Your answer is the listing, printed exactly as given.
^^^^
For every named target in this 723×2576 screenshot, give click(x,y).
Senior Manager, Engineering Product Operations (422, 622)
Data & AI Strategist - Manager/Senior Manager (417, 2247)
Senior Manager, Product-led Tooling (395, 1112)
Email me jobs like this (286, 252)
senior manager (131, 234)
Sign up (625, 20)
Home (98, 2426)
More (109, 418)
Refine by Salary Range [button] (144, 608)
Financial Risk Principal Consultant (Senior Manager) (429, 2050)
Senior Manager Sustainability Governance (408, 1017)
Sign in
^^^^
Answer box:
For every named target in this 723×2576 screenshot, give click(x,y).
Senior Manager, Engineering Product Operations (422, 622)
Data & AI Strategist - Manager/Senior Manager (417, 2247)
Senior Manager, Product-led Tooling (395, 1112)
Email me jobs like this (286, 252)
senior manager (131, 234)
Sign up (625, 20)
Home (98, 2426)
More (109, 418)
Refine by Salary Range [button] (144, 608)
Financial Risk Principal Consultant (Senior Manager) (429, 2050)
Senior Manager Sustainability Governance (408, 1017)
Sign in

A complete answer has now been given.